Portrait von Vogel-von Meiss Anna (1858–1942)
Portrait von Vogel-von Meiss Anna (1858–1942), Porträt

Vorname: Anna
Nachname: Vogel-von Meiss
Geschlecht: weiblich
Geburtsdatum: 4. April 1858
Geburtsort: Zürich ZH
Todesdatum: 4. März 1942
Todesort: Zürich ZH



Anna Vogel-von Meiss mit ihren Töchtern
Vogel-von Meiss Anna (1858–1942)
Die Uniform lässt darauf schliessen, dass das Foto vor 1890 entstand. Rechts Anna Vogel mit ihren Kindern Alexander und Alice
Anna Vogel-von Meiss mit ihrer Schwiegermutter

Stationen

1858 Anna kommt am 4. April als Kind von Hans Meiss von Wülflingen ZH und Anna von Muralt in Zürich zur Welt. Die Familie mit den zwei «von»-Adelstiteln ist sehr vermögend, ihr Vater ist belgischer Konsul. Anna wächst auf dem sehr grosszügigen Familiensitz Meissenberg (später auch Meisenberg) in Zug auf (heute psychiatrische Klinik). Daneben besitzt die Familie noch das Herrenhaus «Zum Lindengarten» am Hirschengraben in Zürich (heute Sitz der Stiftung Pro Helvetia), das Anna später erbt. [1]

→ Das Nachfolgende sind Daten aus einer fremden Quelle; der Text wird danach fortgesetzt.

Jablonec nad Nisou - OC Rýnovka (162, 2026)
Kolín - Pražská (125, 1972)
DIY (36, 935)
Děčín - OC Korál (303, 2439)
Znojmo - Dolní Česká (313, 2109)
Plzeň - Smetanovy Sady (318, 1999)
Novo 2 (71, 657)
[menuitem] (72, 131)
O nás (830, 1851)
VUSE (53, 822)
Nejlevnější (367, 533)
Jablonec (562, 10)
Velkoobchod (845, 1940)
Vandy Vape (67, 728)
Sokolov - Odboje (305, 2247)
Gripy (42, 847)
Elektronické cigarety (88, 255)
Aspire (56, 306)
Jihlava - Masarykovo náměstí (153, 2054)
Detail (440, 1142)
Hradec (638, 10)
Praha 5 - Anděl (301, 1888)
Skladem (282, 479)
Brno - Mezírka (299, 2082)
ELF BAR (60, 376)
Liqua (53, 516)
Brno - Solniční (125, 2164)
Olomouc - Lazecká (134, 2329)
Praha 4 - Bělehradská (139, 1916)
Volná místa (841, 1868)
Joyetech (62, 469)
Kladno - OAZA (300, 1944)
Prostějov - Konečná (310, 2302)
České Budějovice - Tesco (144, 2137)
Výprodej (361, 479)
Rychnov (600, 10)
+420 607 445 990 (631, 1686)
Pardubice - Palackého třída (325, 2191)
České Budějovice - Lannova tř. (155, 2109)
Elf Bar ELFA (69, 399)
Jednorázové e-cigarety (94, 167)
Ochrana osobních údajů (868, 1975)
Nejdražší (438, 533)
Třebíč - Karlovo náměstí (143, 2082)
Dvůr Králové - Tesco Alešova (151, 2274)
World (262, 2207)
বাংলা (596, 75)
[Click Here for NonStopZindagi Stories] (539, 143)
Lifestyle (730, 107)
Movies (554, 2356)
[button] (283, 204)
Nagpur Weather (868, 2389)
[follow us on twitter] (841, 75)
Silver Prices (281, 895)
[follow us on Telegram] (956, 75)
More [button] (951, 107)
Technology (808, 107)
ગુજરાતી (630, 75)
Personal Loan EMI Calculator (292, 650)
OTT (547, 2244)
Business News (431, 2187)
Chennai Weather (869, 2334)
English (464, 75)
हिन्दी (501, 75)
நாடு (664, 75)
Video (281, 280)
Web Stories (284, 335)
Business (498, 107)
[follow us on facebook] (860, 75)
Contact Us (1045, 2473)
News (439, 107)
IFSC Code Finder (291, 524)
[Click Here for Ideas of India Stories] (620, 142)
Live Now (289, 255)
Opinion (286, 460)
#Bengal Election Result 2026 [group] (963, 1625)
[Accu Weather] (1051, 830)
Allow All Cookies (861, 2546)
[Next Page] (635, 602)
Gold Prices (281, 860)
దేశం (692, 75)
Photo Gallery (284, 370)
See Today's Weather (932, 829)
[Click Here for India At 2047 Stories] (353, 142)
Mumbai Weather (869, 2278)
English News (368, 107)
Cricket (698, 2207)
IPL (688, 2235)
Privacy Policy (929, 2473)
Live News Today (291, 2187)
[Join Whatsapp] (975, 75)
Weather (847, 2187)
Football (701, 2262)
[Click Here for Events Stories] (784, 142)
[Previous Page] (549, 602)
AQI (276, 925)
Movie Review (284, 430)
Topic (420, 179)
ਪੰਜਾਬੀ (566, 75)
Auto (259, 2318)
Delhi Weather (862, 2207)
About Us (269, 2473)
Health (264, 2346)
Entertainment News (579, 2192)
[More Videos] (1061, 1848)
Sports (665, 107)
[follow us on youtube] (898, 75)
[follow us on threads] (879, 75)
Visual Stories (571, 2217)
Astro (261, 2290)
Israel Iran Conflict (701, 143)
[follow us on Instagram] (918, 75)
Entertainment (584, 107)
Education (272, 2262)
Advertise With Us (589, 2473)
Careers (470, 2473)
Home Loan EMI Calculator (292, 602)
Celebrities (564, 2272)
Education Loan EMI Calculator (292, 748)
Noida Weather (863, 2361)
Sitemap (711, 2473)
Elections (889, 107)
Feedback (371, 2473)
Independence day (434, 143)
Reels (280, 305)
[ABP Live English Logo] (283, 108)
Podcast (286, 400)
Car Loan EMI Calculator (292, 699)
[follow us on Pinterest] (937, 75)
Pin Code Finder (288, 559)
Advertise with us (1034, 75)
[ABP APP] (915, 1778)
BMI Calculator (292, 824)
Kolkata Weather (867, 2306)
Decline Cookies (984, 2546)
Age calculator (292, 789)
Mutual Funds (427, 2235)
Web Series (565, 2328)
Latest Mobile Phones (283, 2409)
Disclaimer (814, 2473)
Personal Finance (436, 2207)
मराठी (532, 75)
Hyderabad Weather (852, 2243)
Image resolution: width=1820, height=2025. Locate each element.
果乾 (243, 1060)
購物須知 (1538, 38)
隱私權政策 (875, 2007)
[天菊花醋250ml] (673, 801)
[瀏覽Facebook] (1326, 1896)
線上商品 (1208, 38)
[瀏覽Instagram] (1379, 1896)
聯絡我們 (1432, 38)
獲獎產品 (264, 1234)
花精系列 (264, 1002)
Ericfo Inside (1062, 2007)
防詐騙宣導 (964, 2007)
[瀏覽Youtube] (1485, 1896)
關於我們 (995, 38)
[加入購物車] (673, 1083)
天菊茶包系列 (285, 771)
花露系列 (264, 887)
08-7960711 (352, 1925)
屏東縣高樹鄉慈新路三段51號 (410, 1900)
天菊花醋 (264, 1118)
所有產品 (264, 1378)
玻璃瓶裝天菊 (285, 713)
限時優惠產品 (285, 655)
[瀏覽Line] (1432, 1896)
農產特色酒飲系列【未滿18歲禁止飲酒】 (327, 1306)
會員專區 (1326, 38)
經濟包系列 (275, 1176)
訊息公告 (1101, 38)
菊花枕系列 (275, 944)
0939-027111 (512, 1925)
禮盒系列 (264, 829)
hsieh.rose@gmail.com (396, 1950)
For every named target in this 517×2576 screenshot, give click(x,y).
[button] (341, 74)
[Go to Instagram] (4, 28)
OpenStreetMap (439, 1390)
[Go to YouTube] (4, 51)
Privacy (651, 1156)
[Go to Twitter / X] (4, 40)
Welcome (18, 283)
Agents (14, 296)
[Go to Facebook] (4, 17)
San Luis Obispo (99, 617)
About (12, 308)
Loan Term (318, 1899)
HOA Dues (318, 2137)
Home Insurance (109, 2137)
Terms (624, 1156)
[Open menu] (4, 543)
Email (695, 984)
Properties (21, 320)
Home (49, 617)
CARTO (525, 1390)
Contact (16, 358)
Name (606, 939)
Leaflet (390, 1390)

1878 Anna von Meiss ist 20 Jahre alt und heiratet im August Carl Vogel (1858–1912), den Papierfabrikanten von Cham. Die Belegschaft der Papierfabrik bekommt ein Geschenk: Die Männer erhalten fünf Franken, die Frauen zwei Franken, dazu einen Nachmittag frei, ohne Lohnabzug. Das Ehepaar hat zwei Wohnsitze: das Haus «zum Lindengarten» in Zürich (aus der Familie Annas) und dazu die Villa im Hammer in Cham (aus der Familie Carls). [2] Den zwei Haushalten entsprechend bewegt sich die Familie ständig und her, und Annas Organisationstalent ist gefragt. [3]

1880 Das erste Kind kommt zur Welt, es ist ein Sohn, Anna und Carl nennen ihn Hans Carl Alexander, gerufen wird er Alexander. [4] Das Ehepaar lebt im Sommer mit der Familie in Cham, in den Wintermonaten im Stadtsitz am Hirschengraben in Zürich. [5]

1881 Die erste Tochter folgt, Anna Helena Alice (1881–1944) (sie heiratet später Carl Martin Leonhard Bodmer (1880–1961), der auch in der Papierfabrik führende Positionen innehat). [6]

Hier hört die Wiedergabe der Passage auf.